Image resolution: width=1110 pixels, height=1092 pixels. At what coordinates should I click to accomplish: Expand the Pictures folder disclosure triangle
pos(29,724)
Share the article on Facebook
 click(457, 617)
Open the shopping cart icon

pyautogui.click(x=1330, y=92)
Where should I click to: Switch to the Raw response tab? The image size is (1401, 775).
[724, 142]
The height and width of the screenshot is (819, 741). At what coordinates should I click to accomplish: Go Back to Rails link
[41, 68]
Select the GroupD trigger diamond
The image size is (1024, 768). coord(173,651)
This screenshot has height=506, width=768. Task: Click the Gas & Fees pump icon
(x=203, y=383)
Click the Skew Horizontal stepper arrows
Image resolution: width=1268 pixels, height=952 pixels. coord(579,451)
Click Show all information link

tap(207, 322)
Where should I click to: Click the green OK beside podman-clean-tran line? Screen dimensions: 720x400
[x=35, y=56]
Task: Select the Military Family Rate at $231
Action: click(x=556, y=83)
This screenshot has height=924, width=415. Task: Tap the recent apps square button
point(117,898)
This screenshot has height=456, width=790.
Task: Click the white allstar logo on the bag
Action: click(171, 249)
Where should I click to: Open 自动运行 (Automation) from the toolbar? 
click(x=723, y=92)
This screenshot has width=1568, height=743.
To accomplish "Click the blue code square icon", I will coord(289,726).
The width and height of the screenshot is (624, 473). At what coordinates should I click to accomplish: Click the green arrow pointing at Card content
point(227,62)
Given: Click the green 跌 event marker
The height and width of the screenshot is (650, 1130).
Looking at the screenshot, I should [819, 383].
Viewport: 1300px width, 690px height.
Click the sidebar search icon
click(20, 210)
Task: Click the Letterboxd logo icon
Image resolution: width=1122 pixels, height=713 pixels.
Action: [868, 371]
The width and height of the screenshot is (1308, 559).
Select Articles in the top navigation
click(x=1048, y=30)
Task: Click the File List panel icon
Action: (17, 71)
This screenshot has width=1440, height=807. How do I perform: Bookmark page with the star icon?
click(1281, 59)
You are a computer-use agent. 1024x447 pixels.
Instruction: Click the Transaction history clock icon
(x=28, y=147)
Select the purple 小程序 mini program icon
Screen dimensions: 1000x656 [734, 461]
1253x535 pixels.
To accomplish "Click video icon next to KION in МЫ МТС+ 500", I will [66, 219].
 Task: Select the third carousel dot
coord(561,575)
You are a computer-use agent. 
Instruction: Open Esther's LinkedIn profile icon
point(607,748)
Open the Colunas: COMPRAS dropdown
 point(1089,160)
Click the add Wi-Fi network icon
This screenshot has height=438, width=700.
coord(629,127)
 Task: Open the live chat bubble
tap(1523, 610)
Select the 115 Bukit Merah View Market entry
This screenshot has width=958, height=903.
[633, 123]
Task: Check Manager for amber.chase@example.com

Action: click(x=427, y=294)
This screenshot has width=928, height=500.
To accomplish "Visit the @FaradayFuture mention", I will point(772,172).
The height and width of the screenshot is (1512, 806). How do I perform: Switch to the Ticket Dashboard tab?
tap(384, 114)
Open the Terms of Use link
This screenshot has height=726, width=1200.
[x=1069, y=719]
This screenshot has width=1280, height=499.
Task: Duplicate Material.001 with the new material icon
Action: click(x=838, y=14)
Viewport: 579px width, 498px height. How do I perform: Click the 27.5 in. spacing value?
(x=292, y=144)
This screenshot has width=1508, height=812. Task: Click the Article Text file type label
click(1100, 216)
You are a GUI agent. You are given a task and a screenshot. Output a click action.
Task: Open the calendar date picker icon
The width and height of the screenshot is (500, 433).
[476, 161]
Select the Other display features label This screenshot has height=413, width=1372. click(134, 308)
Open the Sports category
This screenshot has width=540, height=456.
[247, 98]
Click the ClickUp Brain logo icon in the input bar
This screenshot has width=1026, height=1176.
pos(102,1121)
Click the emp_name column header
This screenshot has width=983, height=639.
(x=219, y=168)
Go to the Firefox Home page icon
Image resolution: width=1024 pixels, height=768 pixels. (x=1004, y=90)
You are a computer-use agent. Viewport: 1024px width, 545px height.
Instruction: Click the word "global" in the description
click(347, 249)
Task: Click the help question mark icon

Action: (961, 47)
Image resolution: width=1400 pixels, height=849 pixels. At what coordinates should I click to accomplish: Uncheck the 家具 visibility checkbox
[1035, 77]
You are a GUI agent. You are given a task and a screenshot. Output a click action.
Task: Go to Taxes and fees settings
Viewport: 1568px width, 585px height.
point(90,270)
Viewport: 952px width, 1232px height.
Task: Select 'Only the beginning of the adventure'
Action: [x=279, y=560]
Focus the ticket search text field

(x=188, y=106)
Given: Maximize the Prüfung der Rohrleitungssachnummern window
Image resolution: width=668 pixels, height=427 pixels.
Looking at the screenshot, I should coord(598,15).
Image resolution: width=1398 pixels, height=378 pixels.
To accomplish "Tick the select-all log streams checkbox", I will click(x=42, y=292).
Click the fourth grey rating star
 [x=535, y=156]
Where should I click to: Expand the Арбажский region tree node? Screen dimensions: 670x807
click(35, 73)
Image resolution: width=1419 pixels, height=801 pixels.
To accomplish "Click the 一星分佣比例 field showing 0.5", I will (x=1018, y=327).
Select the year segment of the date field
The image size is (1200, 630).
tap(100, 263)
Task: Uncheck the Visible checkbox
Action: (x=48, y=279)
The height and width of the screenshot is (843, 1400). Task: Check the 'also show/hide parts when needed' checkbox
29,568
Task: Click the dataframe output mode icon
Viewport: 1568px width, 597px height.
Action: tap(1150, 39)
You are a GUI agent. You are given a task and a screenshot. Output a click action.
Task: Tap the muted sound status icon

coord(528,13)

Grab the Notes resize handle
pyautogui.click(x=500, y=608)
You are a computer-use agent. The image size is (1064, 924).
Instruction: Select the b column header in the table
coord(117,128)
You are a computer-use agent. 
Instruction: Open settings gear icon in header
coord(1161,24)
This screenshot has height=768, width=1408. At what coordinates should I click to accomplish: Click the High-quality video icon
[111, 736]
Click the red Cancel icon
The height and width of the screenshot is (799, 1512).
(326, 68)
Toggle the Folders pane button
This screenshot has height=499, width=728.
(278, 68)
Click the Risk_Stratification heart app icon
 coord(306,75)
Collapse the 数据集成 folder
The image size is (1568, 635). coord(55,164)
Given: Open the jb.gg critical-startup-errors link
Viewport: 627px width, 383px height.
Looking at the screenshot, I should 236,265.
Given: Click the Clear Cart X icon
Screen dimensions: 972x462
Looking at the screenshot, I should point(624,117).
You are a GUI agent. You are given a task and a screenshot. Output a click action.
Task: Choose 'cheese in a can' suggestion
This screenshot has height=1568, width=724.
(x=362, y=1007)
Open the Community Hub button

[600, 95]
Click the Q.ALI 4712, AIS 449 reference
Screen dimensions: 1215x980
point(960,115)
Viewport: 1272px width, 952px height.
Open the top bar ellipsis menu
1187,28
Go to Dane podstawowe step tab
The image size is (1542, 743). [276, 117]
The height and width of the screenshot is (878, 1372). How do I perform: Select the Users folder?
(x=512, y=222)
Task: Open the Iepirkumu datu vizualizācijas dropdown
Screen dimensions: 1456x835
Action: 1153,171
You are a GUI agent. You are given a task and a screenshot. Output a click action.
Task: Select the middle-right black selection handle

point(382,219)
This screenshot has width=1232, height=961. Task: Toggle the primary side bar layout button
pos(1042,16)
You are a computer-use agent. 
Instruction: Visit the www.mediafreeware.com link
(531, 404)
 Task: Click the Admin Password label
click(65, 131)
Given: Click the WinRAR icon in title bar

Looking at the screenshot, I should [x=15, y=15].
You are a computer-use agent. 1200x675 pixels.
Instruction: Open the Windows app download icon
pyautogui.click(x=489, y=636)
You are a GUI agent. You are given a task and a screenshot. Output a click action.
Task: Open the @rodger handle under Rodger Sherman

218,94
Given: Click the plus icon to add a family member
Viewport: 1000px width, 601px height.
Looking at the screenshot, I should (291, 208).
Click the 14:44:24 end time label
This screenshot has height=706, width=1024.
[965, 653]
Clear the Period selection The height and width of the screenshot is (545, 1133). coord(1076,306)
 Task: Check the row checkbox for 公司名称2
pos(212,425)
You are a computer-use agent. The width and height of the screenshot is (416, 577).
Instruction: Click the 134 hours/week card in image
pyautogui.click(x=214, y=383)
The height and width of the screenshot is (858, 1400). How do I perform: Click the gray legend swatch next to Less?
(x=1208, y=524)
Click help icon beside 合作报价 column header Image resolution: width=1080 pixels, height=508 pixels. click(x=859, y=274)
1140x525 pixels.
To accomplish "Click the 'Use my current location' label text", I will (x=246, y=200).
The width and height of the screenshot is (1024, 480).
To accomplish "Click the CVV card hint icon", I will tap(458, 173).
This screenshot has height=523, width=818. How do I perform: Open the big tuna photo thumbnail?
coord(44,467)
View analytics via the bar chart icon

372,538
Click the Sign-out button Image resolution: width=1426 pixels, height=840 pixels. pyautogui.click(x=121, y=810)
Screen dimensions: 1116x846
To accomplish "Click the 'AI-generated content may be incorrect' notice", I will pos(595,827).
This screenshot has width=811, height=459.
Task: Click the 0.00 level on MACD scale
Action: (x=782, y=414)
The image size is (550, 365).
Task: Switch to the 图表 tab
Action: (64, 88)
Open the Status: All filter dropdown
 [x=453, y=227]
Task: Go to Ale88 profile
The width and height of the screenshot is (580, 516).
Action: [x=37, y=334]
____
Directions = Turn the entries above into a JSON list of strings with one string per line, beginning at the line that has "Share the article on Facebook" and stopping after the line that has "point(227,62)". Leave out blank lines.

Response to the task =
[
  "Share the article on Facebook",
  " click(457, 617)",
  "Open the shopping cart icon",
  "pyautogui.click(x=1330, y=92)",
  "Where should I click to: Switch to the Raw response tab? The image size is (1401, 775).",
  "[724, 142]",
  "The height and width of the screenshot is (819, 741). At what coordinates should I click to accomplish: Go Back to Rails link",
  "[41, 68]",
  "Select the GroupD trigger diamond",
  "The image size is (1024, 768). coord(173,651)",
  "This screenshot has height=506, width=768. Task: Click the Gas & Fees pump icon",
  "(x=203, y=383)",
  "Click the Skew Horizontal stepper arrows",
  "Image resolution: width=1268 pixels, height=952 pixels. coord(579,451)",
  "Click Show all information link",
  "tap(207, 322)",
  "Where should I click to: Click the green OK beside podman-clean-tran line? Screen dimensions: 720x400",
  "[x=35, y=56]",
  "Task: Select the Military Family Rate at $231",
  "Action: click(x=556, y=83)",
  "This screenshot has height=924, width=415. Task: Tap the recent apps square button",
  "point(117,898)",
  "This screenshot has height=456, width=790.",
  "Task: Click the white allstar logo on the bag",
  "Action: click(171, 249)",
  "Where should I click to: Open 自动运行 (Automation) from the toolbar? ",
  "click(x=723, y=92)",
  "This screenshot has width=1568, height=743.",
  "To accomplish \"Click the blue code square icon\", I will coord(289,726).",
  "The width and height of the screenshot is (624, 473). At what coordinates should I click to accomplish: Click the green arrow pointing at Card content",
  "point(227,62)"
]